### About this task
Copy verbatim the material from its first line to the line that holds "has height=421, width=700.", including that line.
· · · · ·
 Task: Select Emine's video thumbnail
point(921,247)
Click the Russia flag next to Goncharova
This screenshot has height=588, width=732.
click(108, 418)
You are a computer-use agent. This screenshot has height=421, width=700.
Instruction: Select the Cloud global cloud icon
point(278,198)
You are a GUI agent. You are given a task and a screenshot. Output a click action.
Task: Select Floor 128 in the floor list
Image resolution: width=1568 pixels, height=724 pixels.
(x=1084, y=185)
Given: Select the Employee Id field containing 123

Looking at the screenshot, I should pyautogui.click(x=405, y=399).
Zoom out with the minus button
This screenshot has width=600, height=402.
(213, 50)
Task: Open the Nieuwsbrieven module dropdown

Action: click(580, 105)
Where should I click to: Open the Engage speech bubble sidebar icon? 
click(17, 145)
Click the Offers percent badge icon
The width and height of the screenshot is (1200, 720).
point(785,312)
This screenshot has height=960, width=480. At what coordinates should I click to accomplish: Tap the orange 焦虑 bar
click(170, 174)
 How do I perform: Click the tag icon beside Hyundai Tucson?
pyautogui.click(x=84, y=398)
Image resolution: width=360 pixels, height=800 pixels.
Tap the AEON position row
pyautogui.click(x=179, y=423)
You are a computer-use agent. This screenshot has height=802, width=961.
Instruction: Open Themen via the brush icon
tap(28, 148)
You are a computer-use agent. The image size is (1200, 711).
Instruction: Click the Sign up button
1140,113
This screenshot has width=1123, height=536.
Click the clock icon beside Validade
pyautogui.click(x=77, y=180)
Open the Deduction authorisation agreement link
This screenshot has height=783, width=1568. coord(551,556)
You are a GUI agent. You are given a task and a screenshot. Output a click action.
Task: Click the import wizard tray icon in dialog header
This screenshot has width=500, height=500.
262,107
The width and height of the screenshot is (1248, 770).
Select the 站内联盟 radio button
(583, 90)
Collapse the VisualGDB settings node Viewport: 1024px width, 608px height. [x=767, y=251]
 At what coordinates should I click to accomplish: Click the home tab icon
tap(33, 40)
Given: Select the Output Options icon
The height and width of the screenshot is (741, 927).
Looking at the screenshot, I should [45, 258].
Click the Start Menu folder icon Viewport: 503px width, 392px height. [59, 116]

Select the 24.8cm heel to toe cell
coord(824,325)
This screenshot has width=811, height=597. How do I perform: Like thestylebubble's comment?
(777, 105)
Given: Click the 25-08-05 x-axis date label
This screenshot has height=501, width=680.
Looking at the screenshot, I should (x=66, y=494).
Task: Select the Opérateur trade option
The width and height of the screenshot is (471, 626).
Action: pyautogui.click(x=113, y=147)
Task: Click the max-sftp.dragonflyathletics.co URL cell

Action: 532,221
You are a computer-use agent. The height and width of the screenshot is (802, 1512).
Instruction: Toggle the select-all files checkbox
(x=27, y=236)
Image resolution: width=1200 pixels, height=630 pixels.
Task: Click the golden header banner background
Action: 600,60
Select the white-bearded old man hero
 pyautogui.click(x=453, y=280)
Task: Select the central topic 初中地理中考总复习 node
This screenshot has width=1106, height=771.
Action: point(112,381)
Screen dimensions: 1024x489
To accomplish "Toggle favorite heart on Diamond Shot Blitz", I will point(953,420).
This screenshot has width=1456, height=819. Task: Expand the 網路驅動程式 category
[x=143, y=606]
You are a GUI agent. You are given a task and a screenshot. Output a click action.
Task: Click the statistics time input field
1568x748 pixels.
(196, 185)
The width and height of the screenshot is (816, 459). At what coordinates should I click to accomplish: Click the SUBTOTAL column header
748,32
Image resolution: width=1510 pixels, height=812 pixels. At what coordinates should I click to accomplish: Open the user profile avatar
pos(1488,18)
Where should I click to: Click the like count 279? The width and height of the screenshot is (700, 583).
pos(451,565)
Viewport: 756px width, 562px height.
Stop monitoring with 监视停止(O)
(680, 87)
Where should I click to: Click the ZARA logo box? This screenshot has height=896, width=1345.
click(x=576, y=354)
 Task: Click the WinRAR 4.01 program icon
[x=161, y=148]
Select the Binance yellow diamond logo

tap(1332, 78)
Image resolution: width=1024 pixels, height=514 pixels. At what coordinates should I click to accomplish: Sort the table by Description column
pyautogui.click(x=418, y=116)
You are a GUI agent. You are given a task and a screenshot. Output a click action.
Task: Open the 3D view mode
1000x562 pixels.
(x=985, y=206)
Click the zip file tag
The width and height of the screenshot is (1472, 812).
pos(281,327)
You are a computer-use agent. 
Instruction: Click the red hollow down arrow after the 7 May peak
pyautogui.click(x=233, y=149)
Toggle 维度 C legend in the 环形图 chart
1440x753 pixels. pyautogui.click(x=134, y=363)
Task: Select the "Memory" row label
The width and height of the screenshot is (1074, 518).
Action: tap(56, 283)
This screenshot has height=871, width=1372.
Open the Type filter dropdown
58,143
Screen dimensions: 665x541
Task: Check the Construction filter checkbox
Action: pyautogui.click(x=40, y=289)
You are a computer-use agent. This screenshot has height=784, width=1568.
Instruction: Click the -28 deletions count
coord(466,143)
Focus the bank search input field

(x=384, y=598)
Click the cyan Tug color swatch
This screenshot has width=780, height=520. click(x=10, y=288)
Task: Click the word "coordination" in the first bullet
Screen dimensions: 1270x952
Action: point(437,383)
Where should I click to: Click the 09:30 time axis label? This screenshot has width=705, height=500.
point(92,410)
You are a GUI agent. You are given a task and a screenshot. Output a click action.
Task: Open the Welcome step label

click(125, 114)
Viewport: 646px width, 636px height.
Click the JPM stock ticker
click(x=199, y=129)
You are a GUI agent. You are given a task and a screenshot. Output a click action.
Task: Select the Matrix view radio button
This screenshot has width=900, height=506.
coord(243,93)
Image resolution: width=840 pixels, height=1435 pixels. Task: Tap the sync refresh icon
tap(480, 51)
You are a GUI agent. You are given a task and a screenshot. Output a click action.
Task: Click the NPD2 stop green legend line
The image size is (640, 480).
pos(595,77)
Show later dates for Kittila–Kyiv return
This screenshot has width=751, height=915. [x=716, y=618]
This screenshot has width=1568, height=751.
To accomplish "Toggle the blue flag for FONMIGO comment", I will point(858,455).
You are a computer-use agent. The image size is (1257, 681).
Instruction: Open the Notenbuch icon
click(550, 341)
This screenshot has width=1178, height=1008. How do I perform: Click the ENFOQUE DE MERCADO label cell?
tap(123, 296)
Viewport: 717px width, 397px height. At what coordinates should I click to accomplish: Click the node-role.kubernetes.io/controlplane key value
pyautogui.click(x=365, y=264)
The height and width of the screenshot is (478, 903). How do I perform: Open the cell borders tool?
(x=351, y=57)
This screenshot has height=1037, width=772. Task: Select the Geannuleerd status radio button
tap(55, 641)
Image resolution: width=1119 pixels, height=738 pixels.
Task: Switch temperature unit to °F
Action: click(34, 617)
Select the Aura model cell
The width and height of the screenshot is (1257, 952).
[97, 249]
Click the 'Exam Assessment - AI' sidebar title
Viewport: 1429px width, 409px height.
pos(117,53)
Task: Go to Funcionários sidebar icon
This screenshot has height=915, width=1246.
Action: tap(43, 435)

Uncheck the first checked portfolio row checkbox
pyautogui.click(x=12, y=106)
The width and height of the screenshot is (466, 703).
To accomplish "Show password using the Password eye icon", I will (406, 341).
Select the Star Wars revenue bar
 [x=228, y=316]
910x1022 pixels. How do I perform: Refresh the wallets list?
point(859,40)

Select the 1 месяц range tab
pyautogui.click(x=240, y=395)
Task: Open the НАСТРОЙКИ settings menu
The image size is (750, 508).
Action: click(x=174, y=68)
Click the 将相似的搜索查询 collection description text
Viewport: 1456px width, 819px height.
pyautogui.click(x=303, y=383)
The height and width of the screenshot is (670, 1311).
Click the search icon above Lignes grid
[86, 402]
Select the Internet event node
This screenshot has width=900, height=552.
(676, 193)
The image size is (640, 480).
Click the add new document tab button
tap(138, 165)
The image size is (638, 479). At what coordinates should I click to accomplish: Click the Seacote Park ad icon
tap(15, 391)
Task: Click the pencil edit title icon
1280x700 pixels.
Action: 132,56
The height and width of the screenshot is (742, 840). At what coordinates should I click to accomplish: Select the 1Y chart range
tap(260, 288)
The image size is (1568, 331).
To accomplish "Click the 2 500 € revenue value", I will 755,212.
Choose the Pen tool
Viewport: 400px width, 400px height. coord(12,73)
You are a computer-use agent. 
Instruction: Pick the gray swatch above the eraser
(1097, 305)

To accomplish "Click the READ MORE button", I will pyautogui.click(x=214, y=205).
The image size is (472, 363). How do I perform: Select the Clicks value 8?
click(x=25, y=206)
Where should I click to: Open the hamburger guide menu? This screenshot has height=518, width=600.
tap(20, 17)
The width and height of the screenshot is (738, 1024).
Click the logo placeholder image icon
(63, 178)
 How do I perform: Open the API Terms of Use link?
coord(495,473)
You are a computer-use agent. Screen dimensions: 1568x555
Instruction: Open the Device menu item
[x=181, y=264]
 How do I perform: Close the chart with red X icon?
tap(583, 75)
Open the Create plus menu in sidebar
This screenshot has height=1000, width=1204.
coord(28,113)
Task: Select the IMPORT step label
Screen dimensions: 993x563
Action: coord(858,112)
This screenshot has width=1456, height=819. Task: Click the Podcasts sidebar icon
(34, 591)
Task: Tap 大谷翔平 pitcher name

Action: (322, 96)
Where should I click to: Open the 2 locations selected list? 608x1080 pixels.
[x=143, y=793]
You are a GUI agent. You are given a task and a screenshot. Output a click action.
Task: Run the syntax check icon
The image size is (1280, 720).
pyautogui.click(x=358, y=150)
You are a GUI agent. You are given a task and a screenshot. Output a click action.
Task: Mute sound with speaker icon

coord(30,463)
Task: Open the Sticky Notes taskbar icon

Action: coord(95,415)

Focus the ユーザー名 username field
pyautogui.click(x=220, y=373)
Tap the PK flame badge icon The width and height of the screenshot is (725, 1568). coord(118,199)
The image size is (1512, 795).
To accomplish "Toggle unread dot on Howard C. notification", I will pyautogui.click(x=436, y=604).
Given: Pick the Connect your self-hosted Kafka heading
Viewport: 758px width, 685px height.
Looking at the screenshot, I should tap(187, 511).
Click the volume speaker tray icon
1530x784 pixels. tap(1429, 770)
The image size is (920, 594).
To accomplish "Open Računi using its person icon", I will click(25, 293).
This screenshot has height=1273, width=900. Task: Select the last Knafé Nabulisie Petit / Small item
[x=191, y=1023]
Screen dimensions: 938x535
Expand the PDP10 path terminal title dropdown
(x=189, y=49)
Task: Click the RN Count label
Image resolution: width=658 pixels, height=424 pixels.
· · · · ·
### Written answer
 Task: Select Emine's video thumbnail
point(921,247)
Click the Russia flag next to Goncharova
This screenshot has height=588, width=732.
click(108, 418)
You are a computer-use agent. This screenshot has height=421, width=700.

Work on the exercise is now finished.